A long time ago, in the 80s, Senator Orrin Hatch (R-Utah) asked, given my background as a federal prosecutor, if I would investigate whether the FBI withheld information from the U.S. Senate Labor Committee during the confirmation hearings of Labor Secretary Nominee, Raymond Donovan, then President of the Schiavone Construction Company in New Jersey, and nominated by President Ronald Reagan.
As Senator Hatch’s Special Counsel, we uncovered the fact that the FBI had consciously and purposefully withheld information they had on a federal wiretap that Mr. Donovan was “mobbed up.”
The FBI, perhaps at the behest of the White House, denied the Senators this critical information by which they could decide to consent (or deny) Mr. Donovan’s confirmation.
You’d think that, from the 80s to now, we’d have learned how important it is to run a thorough background investigation.
The current confirmation hearings of DC Circuit Judge Brett Kavanaugh ran aground because the Trump Administration authorized a narrow FBI background investigation, and the U.S. Senate, courtesy of Judiciary Committee Chair , set a too short timetable for the inquiry to be deliberate or effective.
When Chair Grassley gaveled his committee hearings to order, Committee Members complained they had received thousands of pages of documents made available only the evening before.
The Chair refused to continue the hearing so anyone could actually study the documents, citing a Committee rule that did not exist to bar the motion.
If “due process” means “fundamentally fair,” and it does, these hearings screamed unfair.
Before any sex misconduct charge against “His Honor” was unearthed, many of us observers who have clerked and practice law, found quite unsettling Judge Kavanaugh’s sworn conflicting testimony that Roe v. Wade was “settled law,” flying in the face of an earlier memo the Judge wrote, as an aide in the “Bush White House,” claiming that, oops, Roe was NOT settled law.
Judge Kavanaugh also favored an almost dictatorial Chief Executive, set aside from the law, immune to subpoenas and criminal process. Mr. Trump likely relished such an Associate Justice given his paranoia that Special Counsel Mueller was coming for him, and he could use a friendly justice on the High Court.
Then, there was a quite dramatic turn.
Dr. Christine Blasey Ford said Judge Kavanaugh, 17 at the time, assaulted Dr. Ford when she was 15, with Kavanaugh’s laughing drinking buddy, Mark Judge. looking on. Funny, Judge may have saved Dr. Ford from having her clothes torn off or worse. Judge jumped on both of them, and she got away.
Dr. Ford told her husband about the incident years ago, also a therapist, long before Judge Kavanaugh’s nomination; more recently, a polygraph supported the conclusion that Dr.
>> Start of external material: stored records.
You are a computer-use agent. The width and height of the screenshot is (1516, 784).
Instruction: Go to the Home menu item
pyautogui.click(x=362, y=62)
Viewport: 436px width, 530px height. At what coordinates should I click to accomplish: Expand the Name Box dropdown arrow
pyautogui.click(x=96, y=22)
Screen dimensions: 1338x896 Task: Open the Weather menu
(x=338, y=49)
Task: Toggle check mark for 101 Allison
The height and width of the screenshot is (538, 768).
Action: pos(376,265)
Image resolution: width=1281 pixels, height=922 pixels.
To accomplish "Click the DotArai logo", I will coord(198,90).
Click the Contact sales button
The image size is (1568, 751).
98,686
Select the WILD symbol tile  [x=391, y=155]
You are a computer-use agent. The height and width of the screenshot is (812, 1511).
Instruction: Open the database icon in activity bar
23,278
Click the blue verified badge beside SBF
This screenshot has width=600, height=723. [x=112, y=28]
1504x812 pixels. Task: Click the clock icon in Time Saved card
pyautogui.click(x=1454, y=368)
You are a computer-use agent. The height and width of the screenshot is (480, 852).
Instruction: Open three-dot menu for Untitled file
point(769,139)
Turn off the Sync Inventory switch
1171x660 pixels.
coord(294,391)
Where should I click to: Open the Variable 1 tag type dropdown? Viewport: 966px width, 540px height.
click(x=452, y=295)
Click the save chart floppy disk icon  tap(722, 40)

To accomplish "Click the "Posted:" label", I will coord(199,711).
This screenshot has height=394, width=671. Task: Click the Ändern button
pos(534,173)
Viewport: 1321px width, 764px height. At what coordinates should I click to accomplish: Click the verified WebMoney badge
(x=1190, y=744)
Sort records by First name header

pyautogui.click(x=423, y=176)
Ford was telling the truth.
Senator Lindsey Graham, Trump’s eager lap dog, kept saying publicly, as has Trump himself, we don’t know when it happened, and dismissed her claims, while saying they respected her right to make her claims. Such rhetorical acrobatics!
Dr. Ford said she could fix the date if she could just confirm the year that Mark Judge worked at a local Safeway, because she saw him there weeks after this terrible incident.
Judge Kavanaugh had strangely kept his High School calendars from 1982, and offered them in defense of these charges.
Instead he helped to prove Dr. Ford’s claim; in his own hand, in different inks, he wrote he attended a weekday party on July 1, 1982, accompanied by an inebriated Mark Judge.
Mark Judge also helped focus the date in his book, “Wasted – Tales of a Gen X,” about his black out drunken days in High School, and of a Bart O’Kavanaugh, who drank and barfed, and Judge identified that year he worked at Safeway – in his junior year – 1982.
Judge Kavanaugh’s testimony “evolved” through three iterations to conform with the emerging facts.
Judge Kavanaugh admitted, while shouting and crying at the Committee, when not mouthing off at certain Senators, to drinking under age, going to parties, and to a virginal innocence, accompanied by devotion to the church, “lifting,” studying, and, quite remarkably, he charged, without any evidence at all, all his troubles were the Clintons trying to get him.
Republican Arizona Senator Jeff Flake’s belated attack of conscience derailed the “Grassley confirmation engine,” when he insisted there had to be a further investigation of Judge Kavanaugh’s “background” – especially given the additional sexual misconduct charges.
We are in the week set aside for that investigation and it suffers from an anorexic curiosity to truly investigate, both by the McConnell-Grassley team, and by White House Counsel Don McGahn.
In truth, we already have enough to deny confirmation.
We have a reasonable doubt that Mr. Kavanaugh is suitable to serve on the Court.
Indeed, we should really be considering impeachment, and removing him from the DC Circuit.